YAĞI VE KURUSU GELİR KAYNAĞI
Lavantanın sadece görseliyle değil, ülke ekonomisine katkı amacıyla yurt içi ve yurt dışı yağ satışının da büyük önem taşıdığını dile getiren Sarıca, “Daha önce ülke olarak lavanta yağını tamamen yurt dışından alıyorduk, çok az miktarda üretim vardı. Şimdi biz yağını hem yurt içine hem yurt dışına satabiliyoruz, ayrıca kurusunu da satıyoruz. Ülkemiz sularının korunmasına da katkısı çok büyük. Her geçen yıl Türkiye'de artarak devam eden lavanta üretimi var. Yıllık 10 milyona yakın fide üretimi de yapıyoruz ve birçok ilde lavanta bahçeleri kurduk. Artık fide alımı da yurt dışından yapılmıyor" dedi.
'TÜRKİYE'NİN ÜRETİMİ 20 BİN DEKARA ULAŞTI'
Lavantanın Türkiye ekonomisine getirisinin önümüzdeki yıllarda çok daha fazla olacağını anlatan Sarıca, “Çünkü biz Bulgaristan ve Fransa'ya göre bu konuda biraz daha ön plana çıkabiliriz. Türkiye'de sadece intermedia üretimi varken, şu anda yağ açısından daha önemli tür olan angustifolia üretimi de yaygınlaşıyor. Türkiye'de yaklaşık 2-3 bin dekardaki üretim alanları şu anda 20 bin dekara ulaştı. Tabii ki Türkiye ekonomisine çok ciddi katkılar sağlaması için bunun 200-300 bin dekara çıkması lazım" diye konuştu.

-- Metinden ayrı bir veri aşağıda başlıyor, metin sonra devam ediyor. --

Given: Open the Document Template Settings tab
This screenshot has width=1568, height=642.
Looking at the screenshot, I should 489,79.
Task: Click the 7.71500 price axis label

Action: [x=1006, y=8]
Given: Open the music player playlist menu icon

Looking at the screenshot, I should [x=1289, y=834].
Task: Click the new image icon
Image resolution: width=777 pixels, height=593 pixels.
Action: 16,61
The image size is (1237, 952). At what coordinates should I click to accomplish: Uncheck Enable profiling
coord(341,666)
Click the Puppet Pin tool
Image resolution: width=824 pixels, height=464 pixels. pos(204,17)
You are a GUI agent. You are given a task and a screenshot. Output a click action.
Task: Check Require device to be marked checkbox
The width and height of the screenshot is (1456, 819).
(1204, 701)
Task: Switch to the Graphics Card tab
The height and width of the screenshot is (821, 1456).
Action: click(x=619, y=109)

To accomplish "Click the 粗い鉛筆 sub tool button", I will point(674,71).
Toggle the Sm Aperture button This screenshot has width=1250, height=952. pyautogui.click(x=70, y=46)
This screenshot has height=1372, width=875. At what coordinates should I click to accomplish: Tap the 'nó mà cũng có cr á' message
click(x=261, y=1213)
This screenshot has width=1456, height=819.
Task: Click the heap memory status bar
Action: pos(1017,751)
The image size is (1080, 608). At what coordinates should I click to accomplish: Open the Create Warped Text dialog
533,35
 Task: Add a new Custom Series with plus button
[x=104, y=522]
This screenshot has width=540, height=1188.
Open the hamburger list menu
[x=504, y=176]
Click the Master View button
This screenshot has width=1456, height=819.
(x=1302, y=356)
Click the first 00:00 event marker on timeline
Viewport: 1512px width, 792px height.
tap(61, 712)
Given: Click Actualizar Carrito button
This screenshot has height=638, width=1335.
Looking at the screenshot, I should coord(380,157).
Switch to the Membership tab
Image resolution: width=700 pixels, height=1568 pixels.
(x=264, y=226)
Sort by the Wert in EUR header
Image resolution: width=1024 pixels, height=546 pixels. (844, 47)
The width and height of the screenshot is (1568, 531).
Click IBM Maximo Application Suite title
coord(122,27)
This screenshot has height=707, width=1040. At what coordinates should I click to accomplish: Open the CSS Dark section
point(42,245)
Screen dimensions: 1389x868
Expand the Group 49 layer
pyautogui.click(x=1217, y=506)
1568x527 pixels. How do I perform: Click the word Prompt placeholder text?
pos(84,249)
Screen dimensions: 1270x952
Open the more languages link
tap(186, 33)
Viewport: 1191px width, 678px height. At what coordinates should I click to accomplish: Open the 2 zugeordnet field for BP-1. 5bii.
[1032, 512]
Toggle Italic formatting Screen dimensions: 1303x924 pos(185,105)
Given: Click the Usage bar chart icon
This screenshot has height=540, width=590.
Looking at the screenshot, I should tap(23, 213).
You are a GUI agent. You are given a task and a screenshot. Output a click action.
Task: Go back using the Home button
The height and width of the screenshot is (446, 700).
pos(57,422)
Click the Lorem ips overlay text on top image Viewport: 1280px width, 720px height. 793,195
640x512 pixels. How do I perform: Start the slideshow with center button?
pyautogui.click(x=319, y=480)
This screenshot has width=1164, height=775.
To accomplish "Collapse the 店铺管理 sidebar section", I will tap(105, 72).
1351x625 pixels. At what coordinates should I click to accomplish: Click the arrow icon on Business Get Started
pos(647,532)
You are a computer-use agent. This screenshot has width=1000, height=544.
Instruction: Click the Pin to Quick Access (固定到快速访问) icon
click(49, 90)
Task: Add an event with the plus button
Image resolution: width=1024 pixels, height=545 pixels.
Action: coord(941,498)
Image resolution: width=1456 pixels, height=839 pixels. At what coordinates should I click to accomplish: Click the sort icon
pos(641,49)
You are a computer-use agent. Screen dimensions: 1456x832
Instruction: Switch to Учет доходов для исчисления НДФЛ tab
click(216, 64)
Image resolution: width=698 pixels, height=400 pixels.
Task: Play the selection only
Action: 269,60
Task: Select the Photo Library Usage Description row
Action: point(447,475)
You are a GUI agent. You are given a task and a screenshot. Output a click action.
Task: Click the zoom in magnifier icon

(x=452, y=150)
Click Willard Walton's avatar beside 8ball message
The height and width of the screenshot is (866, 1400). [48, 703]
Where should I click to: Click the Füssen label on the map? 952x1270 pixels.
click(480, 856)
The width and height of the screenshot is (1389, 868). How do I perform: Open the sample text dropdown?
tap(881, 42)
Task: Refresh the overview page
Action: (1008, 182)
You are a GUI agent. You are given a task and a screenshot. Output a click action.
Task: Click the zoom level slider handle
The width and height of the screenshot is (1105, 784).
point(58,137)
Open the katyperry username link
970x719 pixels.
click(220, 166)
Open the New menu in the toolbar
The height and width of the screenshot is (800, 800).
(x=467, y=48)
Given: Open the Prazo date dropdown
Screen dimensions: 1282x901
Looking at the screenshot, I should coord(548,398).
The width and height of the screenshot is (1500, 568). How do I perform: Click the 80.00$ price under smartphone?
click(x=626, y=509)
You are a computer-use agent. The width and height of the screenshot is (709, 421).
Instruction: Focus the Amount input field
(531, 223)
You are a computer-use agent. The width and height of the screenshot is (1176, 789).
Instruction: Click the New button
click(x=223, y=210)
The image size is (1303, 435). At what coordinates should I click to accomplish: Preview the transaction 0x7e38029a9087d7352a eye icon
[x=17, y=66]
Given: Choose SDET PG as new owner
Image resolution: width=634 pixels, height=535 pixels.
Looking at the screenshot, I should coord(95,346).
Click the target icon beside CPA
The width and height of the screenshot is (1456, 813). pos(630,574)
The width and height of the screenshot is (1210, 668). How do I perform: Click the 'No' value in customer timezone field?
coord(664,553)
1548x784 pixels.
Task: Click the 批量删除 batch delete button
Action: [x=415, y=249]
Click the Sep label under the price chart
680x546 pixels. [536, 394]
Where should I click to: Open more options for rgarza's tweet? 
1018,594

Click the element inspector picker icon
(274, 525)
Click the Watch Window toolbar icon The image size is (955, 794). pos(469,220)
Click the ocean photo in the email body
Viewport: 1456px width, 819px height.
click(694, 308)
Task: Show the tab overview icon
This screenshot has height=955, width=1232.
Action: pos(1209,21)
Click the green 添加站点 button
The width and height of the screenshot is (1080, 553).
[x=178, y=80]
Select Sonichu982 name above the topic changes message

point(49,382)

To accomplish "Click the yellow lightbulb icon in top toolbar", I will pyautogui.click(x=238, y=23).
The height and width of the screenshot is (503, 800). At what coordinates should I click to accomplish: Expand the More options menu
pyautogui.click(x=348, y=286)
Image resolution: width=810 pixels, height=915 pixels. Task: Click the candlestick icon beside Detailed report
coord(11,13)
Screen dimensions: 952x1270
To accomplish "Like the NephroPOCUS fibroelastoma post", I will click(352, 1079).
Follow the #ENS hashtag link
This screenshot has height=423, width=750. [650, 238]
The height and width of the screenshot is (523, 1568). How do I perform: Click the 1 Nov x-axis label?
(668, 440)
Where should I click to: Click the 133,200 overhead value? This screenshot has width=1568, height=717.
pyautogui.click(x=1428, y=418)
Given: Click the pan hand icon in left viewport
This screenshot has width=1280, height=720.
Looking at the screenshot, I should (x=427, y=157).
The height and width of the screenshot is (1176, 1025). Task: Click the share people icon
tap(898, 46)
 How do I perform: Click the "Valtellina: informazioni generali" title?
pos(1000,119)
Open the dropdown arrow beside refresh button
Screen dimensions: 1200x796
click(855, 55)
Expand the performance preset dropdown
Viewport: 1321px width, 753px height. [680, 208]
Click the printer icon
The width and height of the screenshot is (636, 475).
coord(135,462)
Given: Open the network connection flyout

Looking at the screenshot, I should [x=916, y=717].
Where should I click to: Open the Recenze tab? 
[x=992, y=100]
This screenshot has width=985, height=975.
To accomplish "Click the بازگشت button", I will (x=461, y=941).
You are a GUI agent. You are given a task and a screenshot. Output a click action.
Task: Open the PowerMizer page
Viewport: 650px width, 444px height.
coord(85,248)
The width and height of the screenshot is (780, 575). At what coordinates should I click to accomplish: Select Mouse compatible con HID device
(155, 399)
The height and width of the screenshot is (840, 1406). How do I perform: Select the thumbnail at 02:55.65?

ARTIK KENDİ YAĞ İHTİYACINI KARŞILIYOR
Şu an Türkiye'nin kendi yağ ihtiyacı kadarını üretebilir durumda olduğunu belirten Sarıca, “En azından yağı dışarıdan almıyor artık, eskiden yılda 10-11 ton yağı tamamen yurt dışından alıyordu. Şu an kendi yağ ihtiyacını karşılamakla birlikte yurt dışına yağ satışı da başladı. Lavanta yağı fiyatları ise yıllara göre değişmekle birlikte intermedia türünde 20-30 euro, angustifolia türünde ise 30'dan 60 euroya kadar çıkabiliyor. Bu yıl fiyatlar henüz oluşmadı ancak aynı seviyelerde olmasını bekliyoruz" dedi.